Given passage.
=== Begin Enclosure ===
The second morning at school, the class was exposed to a military-like induction by a Mr Brown. He taught us how to stand to attention, turn left and right and march into school. I think he thought he was still in the army! By using the military method of the tallest on the right, shortest on the left, I discovered I was the third tallest in a class of forty, many of whom still wore short trousers and a cap. Caps did not last long as they were an invitation to bullying. I recall many a group of classmates standing around in a circle, throwing a stolen cap around as the poor victim struggled to repossess his headgear.
=== End Enclosure ===
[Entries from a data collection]
=== Begin Enclosure ===
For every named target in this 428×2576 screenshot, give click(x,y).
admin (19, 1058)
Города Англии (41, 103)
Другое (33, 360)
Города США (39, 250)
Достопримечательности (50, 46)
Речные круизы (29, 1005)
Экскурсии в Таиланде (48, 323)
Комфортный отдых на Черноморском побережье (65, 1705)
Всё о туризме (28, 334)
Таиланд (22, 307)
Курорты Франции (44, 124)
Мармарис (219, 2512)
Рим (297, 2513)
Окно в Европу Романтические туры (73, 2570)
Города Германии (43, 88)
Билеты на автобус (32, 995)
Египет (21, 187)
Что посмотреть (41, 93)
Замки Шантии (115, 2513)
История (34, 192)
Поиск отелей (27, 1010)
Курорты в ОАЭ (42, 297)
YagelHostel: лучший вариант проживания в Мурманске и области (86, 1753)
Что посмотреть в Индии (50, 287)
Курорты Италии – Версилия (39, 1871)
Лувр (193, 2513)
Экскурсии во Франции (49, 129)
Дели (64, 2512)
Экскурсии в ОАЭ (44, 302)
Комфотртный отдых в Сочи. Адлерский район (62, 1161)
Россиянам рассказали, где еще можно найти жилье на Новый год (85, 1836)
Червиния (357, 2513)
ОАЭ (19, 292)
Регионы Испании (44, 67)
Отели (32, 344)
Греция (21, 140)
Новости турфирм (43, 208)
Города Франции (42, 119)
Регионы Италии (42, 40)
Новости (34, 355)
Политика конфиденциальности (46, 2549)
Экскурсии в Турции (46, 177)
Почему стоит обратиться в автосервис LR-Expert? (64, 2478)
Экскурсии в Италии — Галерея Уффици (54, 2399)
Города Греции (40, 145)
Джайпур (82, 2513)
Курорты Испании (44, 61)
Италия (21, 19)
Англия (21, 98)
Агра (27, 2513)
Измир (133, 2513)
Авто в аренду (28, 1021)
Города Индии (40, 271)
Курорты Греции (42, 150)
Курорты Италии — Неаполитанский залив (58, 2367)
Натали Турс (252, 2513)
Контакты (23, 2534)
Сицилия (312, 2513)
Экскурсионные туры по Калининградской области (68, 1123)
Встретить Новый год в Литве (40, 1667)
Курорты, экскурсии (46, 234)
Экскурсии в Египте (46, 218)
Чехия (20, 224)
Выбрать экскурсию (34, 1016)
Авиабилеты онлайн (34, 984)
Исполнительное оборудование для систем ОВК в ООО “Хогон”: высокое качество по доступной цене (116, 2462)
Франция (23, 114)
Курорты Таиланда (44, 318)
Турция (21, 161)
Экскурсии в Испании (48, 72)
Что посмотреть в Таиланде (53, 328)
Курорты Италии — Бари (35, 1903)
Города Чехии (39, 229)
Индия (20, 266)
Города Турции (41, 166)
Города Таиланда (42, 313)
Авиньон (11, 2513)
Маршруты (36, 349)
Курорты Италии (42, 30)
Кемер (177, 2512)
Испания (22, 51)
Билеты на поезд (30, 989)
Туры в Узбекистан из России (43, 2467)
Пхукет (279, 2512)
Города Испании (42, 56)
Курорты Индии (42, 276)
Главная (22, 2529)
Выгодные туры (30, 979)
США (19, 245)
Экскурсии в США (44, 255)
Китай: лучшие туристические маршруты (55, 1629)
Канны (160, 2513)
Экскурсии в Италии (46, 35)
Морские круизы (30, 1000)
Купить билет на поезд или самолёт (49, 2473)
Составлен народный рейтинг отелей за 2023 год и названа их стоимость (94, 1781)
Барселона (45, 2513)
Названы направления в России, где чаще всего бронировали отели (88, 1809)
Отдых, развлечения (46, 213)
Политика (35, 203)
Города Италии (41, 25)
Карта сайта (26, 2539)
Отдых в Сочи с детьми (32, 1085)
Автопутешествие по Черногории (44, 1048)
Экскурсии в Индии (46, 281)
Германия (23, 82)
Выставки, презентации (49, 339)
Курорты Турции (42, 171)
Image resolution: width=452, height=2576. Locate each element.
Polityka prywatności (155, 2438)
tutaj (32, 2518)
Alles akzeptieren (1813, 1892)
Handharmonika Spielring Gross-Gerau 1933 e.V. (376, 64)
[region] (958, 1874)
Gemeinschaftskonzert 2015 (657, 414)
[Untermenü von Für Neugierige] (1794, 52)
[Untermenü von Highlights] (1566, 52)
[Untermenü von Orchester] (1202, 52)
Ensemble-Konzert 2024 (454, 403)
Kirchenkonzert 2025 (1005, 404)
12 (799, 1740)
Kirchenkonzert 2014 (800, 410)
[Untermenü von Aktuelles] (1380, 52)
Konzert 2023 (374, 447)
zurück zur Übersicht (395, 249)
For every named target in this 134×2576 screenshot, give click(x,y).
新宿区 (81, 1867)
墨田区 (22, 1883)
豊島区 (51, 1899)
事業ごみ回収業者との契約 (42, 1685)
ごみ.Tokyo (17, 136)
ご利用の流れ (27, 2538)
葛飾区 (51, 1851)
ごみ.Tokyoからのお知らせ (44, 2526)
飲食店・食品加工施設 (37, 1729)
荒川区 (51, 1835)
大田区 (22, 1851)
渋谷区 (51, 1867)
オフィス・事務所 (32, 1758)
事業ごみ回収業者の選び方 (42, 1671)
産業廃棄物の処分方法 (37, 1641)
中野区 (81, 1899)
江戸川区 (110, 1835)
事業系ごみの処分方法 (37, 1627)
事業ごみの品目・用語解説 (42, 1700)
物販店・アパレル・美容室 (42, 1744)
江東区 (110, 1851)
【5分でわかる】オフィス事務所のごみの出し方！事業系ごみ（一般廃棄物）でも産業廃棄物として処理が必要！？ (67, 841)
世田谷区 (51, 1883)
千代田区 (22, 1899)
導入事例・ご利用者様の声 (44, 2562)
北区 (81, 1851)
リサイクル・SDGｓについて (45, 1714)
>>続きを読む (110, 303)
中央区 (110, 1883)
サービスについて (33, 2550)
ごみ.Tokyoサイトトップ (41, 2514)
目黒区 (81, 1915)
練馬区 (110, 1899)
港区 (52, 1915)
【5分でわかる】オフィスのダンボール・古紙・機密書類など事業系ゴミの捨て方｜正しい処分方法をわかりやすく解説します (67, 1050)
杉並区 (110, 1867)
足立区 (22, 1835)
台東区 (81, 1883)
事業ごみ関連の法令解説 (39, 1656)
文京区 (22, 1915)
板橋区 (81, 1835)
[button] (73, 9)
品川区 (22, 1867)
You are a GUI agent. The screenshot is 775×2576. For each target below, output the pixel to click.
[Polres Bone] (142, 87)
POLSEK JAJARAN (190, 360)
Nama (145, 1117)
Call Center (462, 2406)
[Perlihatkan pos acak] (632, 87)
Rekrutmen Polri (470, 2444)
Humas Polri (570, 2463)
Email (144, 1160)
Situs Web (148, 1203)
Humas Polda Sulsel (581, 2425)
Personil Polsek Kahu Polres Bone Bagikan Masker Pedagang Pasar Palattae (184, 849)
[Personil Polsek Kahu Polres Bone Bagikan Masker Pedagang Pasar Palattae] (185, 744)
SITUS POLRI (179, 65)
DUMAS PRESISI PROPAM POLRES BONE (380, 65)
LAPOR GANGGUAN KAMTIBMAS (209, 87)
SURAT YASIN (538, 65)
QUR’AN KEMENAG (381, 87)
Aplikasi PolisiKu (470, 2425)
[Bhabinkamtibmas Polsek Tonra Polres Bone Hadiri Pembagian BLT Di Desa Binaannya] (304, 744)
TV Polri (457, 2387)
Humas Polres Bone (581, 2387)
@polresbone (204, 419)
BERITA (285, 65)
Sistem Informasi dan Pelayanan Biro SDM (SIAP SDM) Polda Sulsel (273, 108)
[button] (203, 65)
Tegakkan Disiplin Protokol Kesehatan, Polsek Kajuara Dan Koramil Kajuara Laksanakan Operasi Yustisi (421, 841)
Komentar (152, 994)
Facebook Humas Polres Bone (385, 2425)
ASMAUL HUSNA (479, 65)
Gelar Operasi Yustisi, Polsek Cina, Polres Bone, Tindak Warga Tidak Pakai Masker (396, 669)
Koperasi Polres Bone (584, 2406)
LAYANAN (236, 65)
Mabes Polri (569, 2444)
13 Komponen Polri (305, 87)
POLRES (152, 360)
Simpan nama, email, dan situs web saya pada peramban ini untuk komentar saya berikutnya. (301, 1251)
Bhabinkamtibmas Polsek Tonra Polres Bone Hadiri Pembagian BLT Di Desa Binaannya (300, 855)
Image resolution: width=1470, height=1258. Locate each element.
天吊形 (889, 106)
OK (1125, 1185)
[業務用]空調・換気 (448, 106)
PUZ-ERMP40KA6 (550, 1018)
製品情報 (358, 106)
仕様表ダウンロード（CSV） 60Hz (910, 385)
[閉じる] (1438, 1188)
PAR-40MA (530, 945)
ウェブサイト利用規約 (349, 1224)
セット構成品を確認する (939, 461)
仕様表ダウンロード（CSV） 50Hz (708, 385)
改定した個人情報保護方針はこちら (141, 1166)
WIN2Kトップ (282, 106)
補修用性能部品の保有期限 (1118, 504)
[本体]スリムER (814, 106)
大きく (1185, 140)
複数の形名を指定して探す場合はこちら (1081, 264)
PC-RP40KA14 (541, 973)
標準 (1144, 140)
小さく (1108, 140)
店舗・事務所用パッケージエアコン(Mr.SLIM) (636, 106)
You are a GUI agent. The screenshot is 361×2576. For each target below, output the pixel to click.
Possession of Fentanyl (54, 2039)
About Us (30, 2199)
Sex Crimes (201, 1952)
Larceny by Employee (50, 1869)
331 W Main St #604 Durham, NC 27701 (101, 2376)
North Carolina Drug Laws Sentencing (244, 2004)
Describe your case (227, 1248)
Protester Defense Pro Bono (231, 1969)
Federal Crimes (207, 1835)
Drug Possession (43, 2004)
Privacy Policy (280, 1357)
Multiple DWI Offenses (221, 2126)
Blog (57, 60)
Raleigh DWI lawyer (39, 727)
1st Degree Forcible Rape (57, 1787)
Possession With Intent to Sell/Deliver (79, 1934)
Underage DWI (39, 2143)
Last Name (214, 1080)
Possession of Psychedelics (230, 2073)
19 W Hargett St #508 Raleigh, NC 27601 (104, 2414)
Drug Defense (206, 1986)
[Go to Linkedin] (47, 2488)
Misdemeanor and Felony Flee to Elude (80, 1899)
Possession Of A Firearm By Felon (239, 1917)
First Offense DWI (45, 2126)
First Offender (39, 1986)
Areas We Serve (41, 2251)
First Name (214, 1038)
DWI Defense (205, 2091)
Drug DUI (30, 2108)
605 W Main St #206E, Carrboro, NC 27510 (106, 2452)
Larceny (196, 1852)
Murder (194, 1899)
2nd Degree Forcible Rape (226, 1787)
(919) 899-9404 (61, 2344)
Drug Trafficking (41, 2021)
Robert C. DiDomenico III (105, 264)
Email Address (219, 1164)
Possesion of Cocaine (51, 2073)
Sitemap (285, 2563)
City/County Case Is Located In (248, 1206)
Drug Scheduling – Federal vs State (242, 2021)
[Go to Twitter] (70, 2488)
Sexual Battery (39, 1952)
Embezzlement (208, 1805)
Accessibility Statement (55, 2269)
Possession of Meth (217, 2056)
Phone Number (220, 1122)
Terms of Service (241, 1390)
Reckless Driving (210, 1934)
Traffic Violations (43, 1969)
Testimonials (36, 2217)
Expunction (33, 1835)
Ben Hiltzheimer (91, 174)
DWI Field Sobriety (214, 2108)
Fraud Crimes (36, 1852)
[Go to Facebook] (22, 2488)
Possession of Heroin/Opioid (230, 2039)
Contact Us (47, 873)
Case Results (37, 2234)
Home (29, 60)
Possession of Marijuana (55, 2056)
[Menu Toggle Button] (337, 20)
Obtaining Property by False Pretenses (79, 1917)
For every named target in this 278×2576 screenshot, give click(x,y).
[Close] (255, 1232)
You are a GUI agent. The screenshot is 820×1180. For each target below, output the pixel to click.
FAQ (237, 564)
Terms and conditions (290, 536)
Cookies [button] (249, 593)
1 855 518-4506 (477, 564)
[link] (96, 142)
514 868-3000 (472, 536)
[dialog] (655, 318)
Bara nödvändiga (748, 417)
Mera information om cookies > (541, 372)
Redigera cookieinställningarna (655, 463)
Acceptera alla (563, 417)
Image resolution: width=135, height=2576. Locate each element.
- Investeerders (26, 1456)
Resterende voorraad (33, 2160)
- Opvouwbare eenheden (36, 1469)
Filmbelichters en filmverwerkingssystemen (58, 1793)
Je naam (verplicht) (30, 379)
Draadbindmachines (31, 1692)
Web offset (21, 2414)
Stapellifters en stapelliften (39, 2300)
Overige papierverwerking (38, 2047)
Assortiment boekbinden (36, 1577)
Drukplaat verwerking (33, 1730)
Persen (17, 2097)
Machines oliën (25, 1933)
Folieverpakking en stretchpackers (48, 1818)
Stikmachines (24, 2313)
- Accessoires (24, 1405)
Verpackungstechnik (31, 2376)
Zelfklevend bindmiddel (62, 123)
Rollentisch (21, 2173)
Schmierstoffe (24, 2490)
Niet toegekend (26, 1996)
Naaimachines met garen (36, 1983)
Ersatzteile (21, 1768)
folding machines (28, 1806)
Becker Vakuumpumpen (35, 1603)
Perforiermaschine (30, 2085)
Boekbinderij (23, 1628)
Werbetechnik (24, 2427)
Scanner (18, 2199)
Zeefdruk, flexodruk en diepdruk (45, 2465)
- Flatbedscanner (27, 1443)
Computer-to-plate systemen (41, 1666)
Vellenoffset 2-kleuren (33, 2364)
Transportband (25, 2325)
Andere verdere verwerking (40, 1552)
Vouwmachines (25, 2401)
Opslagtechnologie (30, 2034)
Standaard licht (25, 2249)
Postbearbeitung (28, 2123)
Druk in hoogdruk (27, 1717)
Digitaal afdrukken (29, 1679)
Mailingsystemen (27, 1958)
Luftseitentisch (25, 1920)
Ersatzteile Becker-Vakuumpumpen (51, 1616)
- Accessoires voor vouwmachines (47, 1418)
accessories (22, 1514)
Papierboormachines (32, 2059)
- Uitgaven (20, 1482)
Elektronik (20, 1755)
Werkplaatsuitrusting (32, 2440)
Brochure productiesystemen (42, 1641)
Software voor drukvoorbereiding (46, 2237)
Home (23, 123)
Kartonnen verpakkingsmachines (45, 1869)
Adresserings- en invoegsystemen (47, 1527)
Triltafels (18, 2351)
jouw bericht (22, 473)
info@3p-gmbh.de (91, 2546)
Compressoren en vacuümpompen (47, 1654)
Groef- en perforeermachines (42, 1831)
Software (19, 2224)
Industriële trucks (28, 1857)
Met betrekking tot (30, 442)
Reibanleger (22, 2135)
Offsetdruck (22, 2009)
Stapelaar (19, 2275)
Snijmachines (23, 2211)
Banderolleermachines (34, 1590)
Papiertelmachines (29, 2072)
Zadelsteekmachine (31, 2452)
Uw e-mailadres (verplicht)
=== End Enclosure ===
Actions to take.
(A) Decide whether each statement agrees with the school passage. Answer yes or no for each, and quote the words from the passage that decide it.
(i) Mr Brown taught the class how to march into school.
(ii) The narrator was the tallest pupil in the class.
(iii) Caps lasted a long time among the pupils.
(B) Answer these questions from the school passage.
(i) On which morning at school did the induction by Mr Brown take place?
(ii) How many pupils were in the narrator's class?
(iii) What did groups of classmates throw around in a circle?
(C) Please write out the school passage from "The second morning" to "repossess his headgear.".

Written answers.
(A)
(i) Yes: "He taught us how to stand to attention, turn left and right and march into school."
(ii) No: "I discovered I was the third tallest in a class of forty"
(iii) No: "Caps did not last long as they were an invitation to bullying."

(B)
(i) The second morning.
(ii) Forty.
(iii) A stolen cap.

(C)
The second morning at school, the class was exposed to a military-like induction by a Mr Brown. He taught us how to stand to attention, turn left and right and march into school. I think he thought he was still in the army! By using the military method of the tallest on the right, shortest on the left, I discovered I was the third tallest in a class of forty, many of whom still wore short trousers and a cap. Caps did not last long as they were an invitation to bullying. I recall many a group of classmates standing around in a circle, throwing a stolen cap around as the poor victim struggled to repossess his headgear.